§ Task instructions:
From the records below, please return each line that holds the word "dropdown".

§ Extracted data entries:
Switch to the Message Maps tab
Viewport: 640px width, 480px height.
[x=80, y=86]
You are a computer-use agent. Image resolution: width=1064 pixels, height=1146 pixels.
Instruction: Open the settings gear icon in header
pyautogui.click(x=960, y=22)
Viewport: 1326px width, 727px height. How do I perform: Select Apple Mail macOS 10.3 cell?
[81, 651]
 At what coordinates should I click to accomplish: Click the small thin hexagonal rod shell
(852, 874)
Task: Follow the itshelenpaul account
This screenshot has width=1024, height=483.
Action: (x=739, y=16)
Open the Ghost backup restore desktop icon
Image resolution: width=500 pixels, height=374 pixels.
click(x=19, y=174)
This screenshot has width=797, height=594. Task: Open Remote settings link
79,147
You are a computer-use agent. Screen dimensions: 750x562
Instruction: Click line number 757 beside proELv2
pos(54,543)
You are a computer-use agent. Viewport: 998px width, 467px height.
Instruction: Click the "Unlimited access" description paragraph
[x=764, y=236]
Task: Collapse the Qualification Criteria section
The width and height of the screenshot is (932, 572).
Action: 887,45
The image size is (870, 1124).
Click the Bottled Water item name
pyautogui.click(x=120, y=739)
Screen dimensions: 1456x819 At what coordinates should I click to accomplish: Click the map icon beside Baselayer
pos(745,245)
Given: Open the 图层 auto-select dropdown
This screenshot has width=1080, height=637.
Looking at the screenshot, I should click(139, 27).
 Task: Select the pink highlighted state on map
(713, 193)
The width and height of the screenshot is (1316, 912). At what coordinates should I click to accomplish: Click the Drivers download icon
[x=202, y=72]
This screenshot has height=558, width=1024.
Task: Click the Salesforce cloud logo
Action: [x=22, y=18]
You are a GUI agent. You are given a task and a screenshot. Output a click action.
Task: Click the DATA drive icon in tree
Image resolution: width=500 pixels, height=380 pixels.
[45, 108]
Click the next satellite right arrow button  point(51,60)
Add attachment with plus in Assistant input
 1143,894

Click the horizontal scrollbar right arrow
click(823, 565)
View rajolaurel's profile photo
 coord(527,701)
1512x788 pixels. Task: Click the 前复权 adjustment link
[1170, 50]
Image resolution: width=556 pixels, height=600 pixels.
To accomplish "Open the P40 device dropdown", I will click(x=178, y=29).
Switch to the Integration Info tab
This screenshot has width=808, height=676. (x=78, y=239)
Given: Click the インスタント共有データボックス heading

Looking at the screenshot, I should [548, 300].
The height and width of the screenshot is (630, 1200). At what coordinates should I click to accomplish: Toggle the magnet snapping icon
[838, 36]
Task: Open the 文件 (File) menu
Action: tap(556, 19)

§ Answer below:
Given: Open the 图层 auto-select dropdown
To accomplish "Open the P40 device dropdown", I will click(x=178, y=29).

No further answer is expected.